Our Landmark DEQ (LDEQ) achieves state-of-the-art performance on the WFLW facial landmark dataset.
- Score: 96.76758318732308
- License: http://creativecommons.org/licenses/by-nc-sa/4.0/
- Abstract: Cascaded computation, whereby predictions are recurrently refined over
several stages, has been a persistent theme throughout the development of
landmark detection models. In this work, we show that the recently proposed
Deep Equilibrium Model (DEQ) can be naturally adapted to this form of
computation. Our Landmark DEQ (LDEQ) achieves state-of-the-art performance on
the challenging WFLW facial landmark dataset, reaching $3.92$ NME with fewer
parameters and a training memory cost of $\mathcal{O}(1)$ in the number of
recurrent modules. Furthermore, we show that DEQs are particularly suited for
landmark detection in videos. In this setting, it is typical to train on still
images due to the lack of labelled videos.
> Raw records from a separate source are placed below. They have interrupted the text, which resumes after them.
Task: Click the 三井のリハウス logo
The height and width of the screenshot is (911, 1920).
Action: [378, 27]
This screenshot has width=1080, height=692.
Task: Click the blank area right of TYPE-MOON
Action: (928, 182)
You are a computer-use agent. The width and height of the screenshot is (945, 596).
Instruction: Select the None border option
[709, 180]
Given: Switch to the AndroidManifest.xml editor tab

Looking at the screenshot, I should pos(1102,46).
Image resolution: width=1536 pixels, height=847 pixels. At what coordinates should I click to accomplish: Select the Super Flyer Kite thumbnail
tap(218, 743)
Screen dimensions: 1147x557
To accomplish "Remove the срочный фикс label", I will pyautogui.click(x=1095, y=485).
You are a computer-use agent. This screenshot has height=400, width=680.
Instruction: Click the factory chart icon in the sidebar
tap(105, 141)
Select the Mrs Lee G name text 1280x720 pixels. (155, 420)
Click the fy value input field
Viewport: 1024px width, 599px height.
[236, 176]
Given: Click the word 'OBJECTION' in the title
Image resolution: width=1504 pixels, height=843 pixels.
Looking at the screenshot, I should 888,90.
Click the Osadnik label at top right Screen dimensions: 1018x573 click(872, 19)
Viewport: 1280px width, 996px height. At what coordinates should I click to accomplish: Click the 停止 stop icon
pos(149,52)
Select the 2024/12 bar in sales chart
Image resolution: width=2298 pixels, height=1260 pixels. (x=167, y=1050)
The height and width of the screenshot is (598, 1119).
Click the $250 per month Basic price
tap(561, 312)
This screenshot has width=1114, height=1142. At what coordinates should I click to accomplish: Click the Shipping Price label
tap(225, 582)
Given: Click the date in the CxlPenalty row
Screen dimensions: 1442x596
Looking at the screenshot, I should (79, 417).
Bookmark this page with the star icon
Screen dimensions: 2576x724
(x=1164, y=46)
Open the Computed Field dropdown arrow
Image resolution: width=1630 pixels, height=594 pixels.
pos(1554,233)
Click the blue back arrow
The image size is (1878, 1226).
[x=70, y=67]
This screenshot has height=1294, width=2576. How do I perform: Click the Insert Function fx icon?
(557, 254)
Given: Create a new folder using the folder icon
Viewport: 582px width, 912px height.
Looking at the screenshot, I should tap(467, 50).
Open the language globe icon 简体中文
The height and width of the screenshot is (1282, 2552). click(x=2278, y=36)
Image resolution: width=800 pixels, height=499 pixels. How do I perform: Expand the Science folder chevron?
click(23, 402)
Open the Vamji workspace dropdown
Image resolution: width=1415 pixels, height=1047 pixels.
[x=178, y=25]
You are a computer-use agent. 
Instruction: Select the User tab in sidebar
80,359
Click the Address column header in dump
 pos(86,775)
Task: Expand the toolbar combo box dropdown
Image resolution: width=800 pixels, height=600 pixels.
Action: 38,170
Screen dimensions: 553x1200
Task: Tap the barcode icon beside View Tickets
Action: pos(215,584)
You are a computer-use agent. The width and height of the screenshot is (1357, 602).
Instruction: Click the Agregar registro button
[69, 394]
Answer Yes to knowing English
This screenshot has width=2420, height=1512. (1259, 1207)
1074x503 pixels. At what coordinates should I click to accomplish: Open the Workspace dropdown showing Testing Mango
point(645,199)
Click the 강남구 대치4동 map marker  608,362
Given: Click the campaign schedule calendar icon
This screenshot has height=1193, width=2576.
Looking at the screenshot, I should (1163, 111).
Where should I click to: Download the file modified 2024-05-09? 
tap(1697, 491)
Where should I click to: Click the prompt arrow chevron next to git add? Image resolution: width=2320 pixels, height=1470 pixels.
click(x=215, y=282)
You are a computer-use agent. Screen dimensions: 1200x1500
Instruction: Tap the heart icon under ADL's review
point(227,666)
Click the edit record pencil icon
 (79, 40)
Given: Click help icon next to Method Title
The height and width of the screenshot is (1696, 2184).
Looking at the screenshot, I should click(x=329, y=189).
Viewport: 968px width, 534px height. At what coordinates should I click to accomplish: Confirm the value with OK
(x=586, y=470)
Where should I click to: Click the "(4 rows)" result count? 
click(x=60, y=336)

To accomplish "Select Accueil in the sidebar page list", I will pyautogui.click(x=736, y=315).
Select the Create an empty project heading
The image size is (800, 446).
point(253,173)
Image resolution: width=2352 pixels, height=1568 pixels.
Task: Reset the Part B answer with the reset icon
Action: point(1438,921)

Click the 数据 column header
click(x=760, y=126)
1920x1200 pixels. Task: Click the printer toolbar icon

This can lead to a ``flickering''
effect at inference time on video, whereby a model can rapidly oscillate
between different plausible solutions across consecutive frames. By rephrasing
DEQs as a constrained optimization, we emulate recurrence at inference time,
despite not having access to temporal data at training time. This Recurrence
without Recurrence (RwR) paradigm helps in reducing landmark flicker, which we
demonstrate by introducing a new metric, normalized mean flicker (NMF), and
contributing a new facial landmark video dataset (WFLW-V) targeting landmark
uncertainty. On the WFLW-V hard subset made up of $500$ videos, our LDEQ with
RwR improves the NME and NMF by $10$ and $13\%$ respectively, compared to the
strongest previously published model using a hand-tuned conventional filter.